▶ Data for the task:

────────────────

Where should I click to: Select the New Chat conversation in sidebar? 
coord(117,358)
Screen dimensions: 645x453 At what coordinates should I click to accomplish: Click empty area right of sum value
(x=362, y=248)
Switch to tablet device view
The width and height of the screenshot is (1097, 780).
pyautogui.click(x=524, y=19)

────────────────

Only the stretch of lines that begins with the one holding "Screen dimensions: 645x453" and ends with the last line above belongs in the answer; please write it out exactly.

▶ Final answer:
Screen dimensions: 645x453 At what coordinates should I click to accomplish: Click empty area right of sum value
(x=362, y=248)
Switch to tablet device view
The width and height of the screenshot is (1097, 780).
pyautogui.click(x=524, y=19)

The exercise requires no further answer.